Problem to work on. In the wildlife tour account below, write out the passage again from the words "So when we boarded" through "pulling a cart.", substituting "coach" for "bus" each time it appears.

Document passage.
This is where we wished we’d stayed, the Fairmont Banff Springs.
On our last morning in Banff, we signed up for a wildlife tour. We had heard grand stories of all of this alleged wildlife that Canada boasts, but had yet to see a trace in the week we’d been bopping around BC and Alberta. The tourism board rep we brunched with even went as far as to tell us of the “bear jams” when downtown Banff was thrown off course by a hungry visitor and how many mornings the elk in her backyard were so many, she couldn’t even open her door. We figured this just a ploy by the tourism board to increase numbers—”Canada: Where the Moose Roam Free and the Locals Co-Exist Peacefully with the Bears”—as we had seen one “long-horned sheep” (AKA ram) on our 24 hours aboard the train, and little else besides some osprey and eagles. But we wanted the goods; give us the two-ton beasts. We’ll gladly make friends.
So when we boarded our tour bus, we took an informal poll of our fellow tourists to inquire as to whom had actually had a real wildlife sighting (sheep and birds so don’t count). Twelve of the 14 raised their hands, the two losers with their arms firmly pinned to their sides being Evan and me. Boy, did we feel like the cool kids on the bus. We did spot a horse, oh but he was on reins and pulling a cart.

Provided material.
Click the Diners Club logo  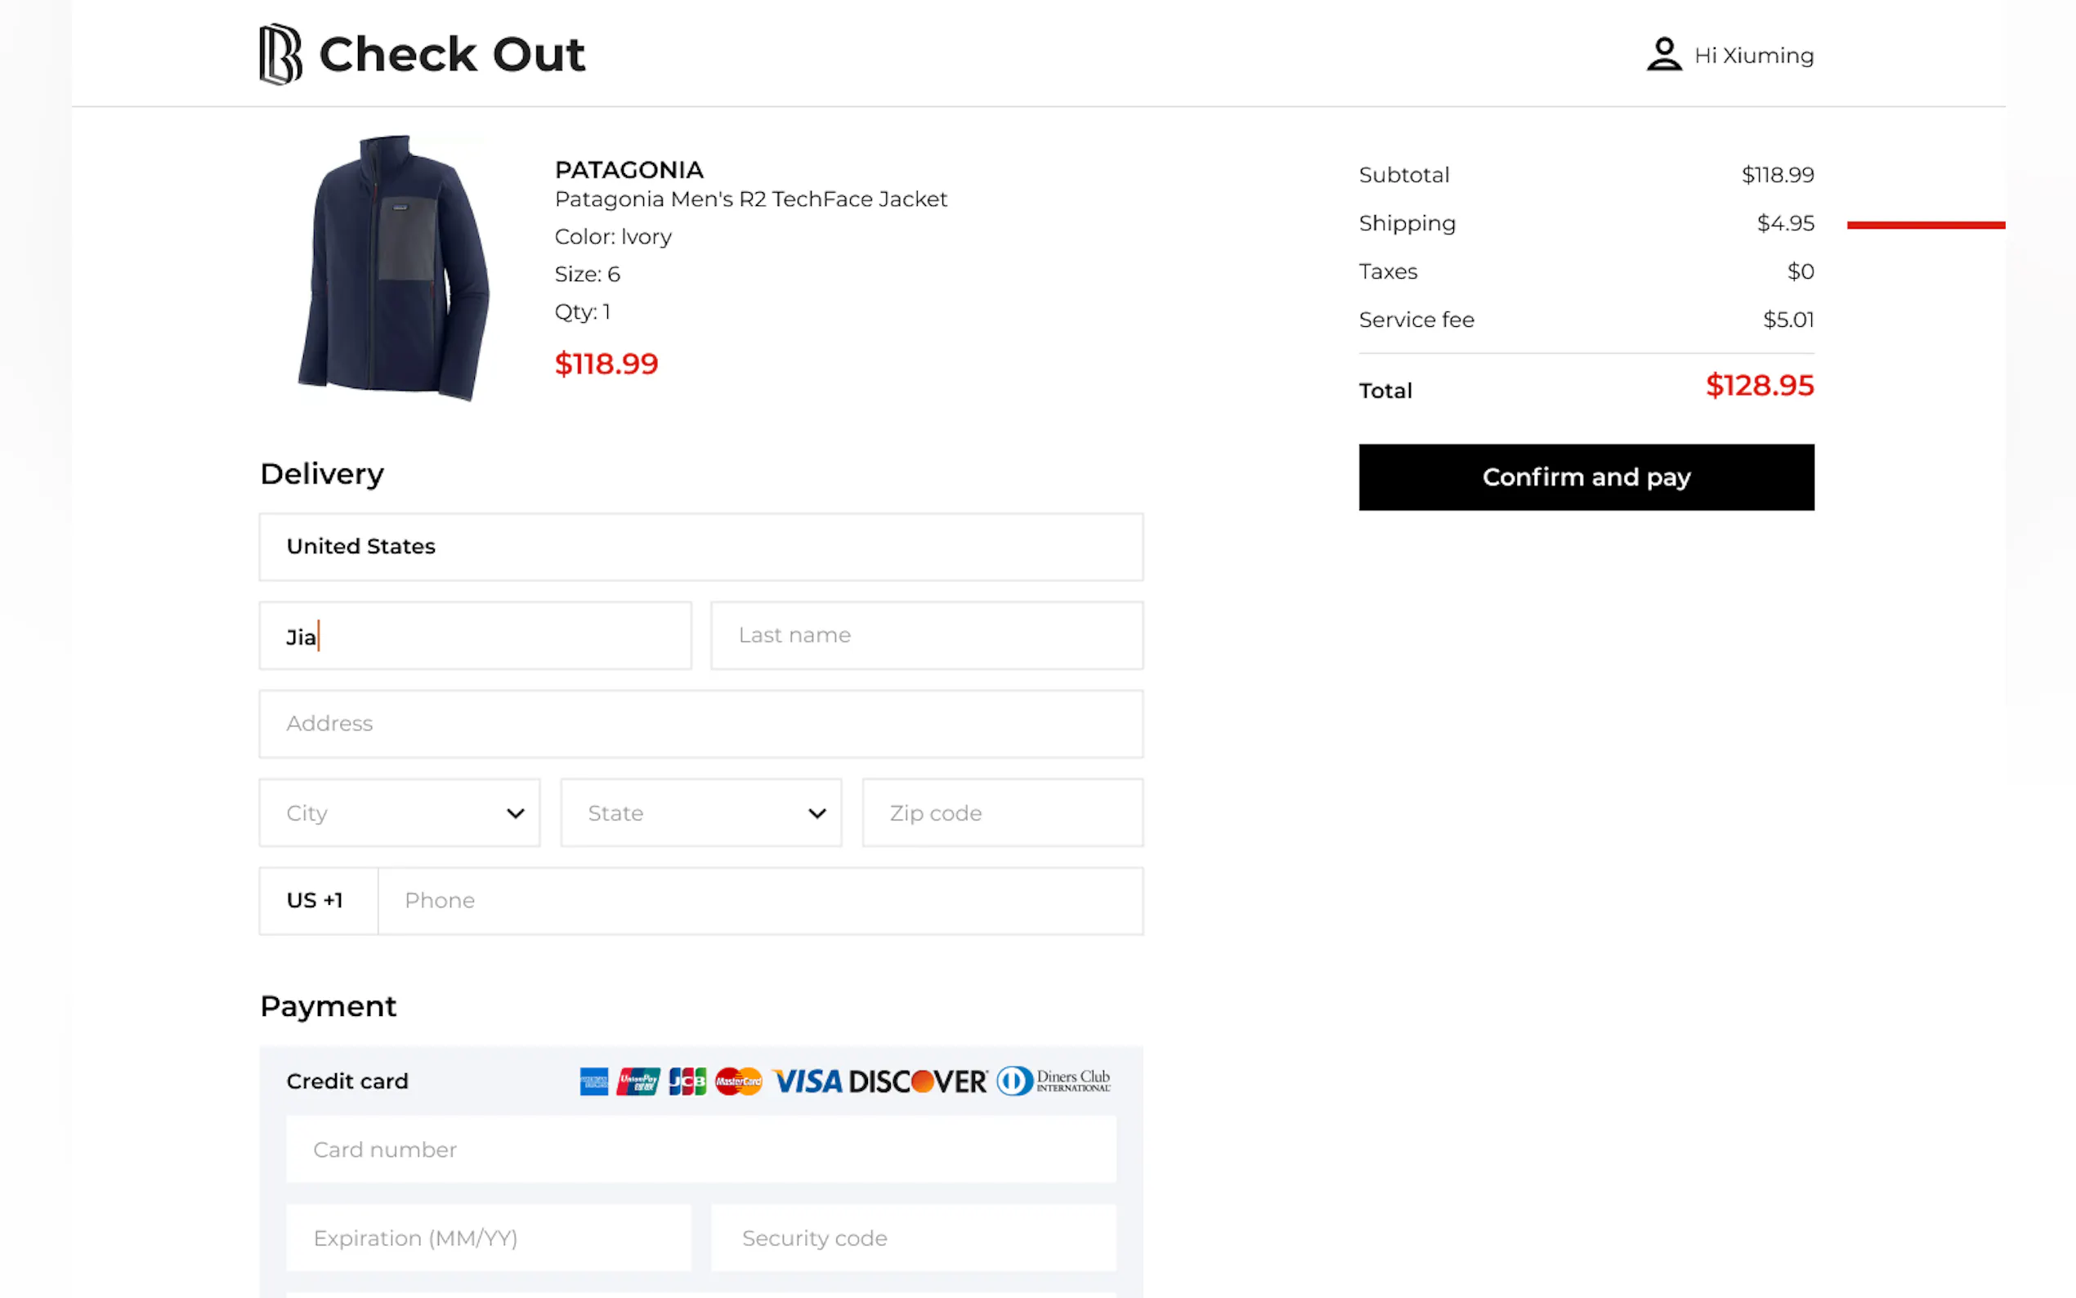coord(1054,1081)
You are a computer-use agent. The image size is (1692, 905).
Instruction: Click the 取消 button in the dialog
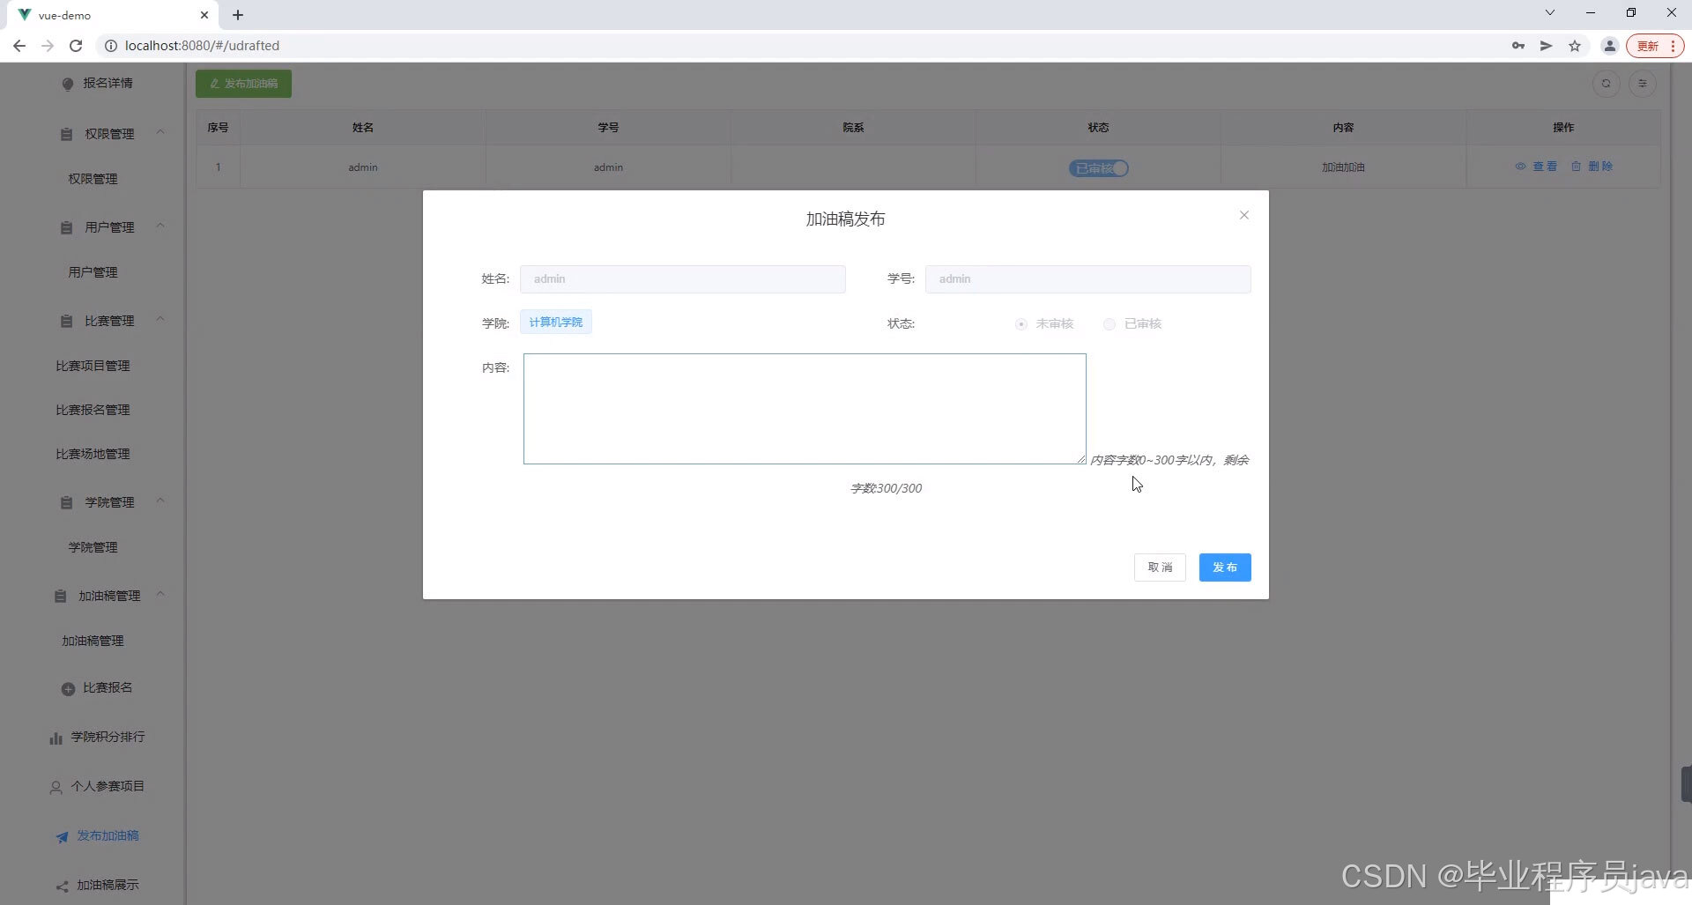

Expected answer.
So when we boarded our tour coach, we took an informal poll of our fellow tourists to inquire as to whom had actually had a real wildlife sighting (sheep and birds so don’t count). Twelve of the 14 raised their hands, the two losers with their arms firmly pinned to their sides being Evan and me. Boy, did we feel like the cool kids on the coach. We did spot a horse, oh but he was on reins and pulling a cart.